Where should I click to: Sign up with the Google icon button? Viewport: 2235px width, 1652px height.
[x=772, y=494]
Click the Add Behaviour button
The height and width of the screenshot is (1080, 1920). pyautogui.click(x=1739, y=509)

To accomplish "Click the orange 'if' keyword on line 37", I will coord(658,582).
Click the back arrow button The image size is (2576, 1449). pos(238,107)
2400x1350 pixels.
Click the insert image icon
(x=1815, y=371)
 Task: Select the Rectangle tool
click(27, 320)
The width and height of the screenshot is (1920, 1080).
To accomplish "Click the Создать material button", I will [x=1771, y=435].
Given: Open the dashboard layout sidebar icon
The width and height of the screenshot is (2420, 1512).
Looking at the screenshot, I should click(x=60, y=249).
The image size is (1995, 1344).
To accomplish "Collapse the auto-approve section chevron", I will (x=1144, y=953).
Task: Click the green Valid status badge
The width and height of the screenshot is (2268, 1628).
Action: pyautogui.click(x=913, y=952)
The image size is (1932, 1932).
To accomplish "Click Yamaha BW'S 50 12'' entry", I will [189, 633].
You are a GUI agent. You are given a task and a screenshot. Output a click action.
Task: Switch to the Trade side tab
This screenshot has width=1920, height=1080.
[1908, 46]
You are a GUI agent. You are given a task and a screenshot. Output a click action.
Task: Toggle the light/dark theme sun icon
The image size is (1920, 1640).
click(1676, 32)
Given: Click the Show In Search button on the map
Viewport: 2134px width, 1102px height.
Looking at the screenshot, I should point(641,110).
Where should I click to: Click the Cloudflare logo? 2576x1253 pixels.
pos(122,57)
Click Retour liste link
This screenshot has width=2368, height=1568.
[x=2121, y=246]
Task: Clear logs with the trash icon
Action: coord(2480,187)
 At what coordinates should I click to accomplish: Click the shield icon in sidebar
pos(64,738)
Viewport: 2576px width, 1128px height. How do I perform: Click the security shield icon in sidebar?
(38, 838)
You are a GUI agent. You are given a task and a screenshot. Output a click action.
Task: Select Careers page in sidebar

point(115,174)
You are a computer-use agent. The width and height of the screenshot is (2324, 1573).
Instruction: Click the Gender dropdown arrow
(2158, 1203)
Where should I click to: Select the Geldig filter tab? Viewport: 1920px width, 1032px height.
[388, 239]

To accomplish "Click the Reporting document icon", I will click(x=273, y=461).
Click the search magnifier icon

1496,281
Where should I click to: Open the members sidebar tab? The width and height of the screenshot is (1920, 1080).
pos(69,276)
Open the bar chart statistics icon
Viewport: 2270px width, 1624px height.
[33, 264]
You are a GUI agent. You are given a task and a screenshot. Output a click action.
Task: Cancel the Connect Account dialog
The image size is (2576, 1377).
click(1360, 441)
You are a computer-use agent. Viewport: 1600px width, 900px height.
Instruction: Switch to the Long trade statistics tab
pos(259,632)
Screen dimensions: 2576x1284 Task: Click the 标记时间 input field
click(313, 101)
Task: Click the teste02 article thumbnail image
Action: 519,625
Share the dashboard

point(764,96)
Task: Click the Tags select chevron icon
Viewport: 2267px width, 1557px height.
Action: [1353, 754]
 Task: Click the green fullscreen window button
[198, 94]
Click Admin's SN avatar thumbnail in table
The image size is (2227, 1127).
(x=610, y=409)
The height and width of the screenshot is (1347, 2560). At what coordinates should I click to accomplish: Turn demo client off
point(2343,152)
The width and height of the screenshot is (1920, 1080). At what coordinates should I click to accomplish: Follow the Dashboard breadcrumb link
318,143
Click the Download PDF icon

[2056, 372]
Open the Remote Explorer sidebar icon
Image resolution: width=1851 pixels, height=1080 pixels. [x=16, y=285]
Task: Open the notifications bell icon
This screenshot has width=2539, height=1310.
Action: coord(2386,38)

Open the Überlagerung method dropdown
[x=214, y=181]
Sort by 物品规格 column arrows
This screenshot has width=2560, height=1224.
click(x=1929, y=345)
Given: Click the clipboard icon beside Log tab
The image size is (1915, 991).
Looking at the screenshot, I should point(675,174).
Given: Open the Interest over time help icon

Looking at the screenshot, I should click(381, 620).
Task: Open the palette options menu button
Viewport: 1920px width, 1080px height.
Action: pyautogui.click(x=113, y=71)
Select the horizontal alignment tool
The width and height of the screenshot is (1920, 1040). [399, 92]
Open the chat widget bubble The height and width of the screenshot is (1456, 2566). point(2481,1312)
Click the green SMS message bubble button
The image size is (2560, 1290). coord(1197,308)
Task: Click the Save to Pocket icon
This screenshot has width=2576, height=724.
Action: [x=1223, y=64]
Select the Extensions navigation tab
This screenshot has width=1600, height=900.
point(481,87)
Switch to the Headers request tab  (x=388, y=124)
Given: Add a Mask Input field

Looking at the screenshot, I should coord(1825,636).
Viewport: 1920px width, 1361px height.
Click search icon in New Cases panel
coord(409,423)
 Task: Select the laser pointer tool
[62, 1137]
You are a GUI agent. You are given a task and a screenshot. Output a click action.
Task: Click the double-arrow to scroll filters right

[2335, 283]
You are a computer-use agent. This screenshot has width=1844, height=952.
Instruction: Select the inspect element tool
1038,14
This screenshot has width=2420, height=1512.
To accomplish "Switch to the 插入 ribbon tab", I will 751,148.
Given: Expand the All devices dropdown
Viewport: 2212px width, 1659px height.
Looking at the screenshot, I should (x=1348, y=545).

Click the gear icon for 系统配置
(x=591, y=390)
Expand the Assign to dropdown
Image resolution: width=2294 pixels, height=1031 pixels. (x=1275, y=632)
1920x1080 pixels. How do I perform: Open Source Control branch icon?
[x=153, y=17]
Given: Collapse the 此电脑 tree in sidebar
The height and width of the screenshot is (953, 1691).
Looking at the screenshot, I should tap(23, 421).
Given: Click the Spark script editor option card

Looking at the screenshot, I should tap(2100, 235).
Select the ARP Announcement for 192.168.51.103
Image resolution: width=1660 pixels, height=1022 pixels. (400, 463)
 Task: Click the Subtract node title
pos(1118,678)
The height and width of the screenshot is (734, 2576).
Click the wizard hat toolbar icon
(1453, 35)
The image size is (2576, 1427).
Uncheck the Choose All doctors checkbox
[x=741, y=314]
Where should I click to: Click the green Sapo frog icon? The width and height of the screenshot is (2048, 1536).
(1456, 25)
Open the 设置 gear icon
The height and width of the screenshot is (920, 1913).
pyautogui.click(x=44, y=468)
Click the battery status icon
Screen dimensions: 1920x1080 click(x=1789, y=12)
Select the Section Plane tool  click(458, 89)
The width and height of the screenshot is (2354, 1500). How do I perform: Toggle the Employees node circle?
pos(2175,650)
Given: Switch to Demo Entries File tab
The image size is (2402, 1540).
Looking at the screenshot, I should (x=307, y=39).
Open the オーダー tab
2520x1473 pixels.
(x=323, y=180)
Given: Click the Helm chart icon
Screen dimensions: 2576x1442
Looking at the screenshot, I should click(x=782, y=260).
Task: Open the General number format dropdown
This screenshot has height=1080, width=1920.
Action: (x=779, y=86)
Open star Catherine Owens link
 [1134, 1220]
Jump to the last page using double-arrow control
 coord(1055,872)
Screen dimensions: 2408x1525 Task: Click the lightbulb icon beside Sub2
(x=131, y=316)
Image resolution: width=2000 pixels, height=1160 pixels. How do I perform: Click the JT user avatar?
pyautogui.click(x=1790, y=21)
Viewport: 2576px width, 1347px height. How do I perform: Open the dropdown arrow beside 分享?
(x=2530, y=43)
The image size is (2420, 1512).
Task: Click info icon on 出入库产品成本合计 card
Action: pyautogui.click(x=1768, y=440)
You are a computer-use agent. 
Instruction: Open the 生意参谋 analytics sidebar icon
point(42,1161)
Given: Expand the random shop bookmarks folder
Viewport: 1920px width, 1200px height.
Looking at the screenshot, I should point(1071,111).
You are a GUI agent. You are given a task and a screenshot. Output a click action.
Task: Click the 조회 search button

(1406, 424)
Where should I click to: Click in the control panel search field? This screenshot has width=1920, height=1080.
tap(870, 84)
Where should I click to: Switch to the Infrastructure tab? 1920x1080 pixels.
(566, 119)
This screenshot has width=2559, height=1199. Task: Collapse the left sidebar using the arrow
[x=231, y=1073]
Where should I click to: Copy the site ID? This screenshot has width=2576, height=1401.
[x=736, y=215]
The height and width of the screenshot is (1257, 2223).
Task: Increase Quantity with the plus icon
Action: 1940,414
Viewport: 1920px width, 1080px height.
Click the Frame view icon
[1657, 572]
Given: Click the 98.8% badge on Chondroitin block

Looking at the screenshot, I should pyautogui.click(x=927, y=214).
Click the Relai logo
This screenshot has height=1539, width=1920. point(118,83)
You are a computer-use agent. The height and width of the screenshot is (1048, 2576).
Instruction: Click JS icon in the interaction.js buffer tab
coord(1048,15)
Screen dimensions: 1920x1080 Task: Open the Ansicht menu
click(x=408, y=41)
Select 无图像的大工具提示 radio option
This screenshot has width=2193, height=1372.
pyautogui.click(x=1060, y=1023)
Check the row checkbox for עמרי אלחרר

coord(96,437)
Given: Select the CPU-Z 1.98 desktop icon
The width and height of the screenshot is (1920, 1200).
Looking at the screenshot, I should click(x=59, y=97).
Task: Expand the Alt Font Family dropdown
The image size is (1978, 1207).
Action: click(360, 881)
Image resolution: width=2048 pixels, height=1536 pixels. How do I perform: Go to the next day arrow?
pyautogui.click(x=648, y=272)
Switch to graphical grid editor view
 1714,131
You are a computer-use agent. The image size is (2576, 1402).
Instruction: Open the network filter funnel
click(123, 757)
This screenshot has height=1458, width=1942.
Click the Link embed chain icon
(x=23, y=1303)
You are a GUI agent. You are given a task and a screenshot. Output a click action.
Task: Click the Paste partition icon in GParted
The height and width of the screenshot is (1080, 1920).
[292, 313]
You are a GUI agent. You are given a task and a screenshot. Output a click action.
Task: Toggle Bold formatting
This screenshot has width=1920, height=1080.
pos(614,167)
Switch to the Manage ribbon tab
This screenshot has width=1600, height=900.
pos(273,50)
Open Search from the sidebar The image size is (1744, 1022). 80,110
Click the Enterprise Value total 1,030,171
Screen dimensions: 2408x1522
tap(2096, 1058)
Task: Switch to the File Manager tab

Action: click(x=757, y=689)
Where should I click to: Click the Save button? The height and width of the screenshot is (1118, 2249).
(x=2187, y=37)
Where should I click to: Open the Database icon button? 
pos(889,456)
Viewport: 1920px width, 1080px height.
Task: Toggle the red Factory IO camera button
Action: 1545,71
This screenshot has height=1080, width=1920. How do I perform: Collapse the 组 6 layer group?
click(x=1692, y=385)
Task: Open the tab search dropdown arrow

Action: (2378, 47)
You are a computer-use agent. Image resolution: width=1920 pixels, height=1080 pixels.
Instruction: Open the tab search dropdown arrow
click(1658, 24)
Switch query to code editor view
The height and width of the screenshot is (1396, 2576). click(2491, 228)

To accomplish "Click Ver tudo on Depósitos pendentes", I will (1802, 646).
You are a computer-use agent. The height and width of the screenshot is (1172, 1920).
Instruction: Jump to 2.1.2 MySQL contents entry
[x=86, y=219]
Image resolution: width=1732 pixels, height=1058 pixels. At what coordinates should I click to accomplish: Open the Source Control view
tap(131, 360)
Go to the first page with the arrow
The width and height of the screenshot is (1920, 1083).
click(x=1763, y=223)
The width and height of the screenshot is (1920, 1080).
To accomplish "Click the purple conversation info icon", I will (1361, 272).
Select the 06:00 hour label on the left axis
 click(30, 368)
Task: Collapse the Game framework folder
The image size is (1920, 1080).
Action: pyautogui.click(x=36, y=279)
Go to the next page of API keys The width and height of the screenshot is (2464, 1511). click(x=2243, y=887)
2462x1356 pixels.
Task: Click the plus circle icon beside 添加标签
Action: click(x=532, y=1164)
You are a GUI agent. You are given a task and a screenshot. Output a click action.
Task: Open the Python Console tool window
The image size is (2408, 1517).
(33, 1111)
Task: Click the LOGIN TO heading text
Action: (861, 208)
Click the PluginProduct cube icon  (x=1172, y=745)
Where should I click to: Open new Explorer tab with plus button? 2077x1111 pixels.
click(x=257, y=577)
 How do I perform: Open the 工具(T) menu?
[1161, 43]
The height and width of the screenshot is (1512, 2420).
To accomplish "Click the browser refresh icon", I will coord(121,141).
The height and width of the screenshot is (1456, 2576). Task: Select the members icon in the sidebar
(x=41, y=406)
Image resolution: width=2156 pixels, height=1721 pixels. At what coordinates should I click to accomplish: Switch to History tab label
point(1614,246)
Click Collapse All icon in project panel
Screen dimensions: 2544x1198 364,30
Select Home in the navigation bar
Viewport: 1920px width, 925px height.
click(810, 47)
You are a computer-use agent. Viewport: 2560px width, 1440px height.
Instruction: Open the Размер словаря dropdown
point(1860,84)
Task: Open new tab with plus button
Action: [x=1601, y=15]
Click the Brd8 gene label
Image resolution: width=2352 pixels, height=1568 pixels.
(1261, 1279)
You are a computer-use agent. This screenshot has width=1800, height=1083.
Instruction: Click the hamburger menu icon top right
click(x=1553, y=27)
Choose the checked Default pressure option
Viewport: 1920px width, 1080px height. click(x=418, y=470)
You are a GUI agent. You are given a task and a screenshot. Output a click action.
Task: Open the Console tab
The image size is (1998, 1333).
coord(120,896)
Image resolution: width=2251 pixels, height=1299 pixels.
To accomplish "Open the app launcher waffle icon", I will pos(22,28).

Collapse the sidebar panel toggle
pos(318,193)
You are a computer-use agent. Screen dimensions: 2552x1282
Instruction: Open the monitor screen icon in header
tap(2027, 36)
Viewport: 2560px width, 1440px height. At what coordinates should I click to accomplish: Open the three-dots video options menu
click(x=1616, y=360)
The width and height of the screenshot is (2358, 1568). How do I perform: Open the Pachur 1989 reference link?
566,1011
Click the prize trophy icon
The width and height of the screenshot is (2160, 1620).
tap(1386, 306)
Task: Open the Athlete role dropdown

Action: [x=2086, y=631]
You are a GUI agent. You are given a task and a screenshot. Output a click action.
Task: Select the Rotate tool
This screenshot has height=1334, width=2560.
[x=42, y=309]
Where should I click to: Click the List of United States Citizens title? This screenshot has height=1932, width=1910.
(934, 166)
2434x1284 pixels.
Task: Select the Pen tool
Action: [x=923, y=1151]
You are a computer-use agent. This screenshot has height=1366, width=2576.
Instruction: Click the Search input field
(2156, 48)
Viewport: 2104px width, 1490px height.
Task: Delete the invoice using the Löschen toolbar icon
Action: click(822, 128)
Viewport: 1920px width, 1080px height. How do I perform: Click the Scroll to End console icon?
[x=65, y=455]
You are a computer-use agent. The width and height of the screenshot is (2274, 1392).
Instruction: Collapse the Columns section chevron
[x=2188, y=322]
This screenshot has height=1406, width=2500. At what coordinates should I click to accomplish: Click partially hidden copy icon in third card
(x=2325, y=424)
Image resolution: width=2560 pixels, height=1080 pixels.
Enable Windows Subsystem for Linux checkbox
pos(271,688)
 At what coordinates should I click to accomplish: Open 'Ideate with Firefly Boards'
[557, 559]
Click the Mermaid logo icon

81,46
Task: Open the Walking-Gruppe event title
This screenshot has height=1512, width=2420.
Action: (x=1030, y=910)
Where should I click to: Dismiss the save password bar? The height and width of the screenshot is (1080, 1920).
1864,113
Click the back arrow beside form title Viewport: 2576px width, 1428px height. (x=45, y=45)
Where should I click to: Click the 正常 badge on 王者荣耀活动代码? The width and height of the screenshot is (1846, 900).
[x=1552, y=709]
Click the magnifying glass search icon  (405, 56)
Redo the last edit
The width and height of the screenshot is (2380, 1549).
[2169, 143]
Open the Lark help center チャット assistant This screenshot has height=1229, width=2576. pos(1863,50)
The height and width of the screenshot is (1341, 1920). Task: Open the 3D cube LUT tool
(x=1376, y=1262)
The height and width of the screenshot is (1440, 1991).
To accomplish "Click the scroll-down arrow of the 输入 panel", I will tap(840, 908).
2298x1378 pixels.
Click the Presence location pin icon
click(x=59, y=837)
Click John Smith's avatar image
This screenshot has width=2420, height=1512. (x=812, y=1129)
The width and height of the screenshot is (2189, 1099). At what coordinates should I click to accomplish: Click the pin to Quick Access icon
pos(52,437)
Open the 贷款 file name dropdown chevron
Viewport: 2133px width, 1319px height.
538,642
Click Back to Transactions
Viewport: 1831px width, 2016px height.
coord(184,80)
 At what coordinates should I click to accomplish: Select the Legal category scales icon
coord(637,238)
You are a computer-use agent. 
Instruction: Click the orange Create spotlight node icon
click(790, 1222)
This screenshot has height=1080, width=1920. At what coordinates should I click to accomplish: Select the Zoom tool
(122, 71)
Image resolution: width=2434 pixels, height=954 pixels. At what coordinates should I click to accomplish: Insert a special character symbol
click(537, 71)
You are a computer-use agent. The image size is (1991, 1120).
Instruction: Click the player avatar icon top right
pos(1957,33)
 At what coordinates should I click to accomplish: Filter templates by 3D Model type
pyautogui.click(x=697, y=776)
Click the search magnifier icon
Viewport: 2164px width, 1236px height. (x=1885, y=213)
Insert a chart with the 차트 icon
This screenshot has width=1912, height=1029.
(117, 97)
■ ■ ■ ■ ■
Which lines of the records above contain the word "folder"? Report each one.

Given: Expand the random shop bookmarks folder
Task: Collapse the Game framework folder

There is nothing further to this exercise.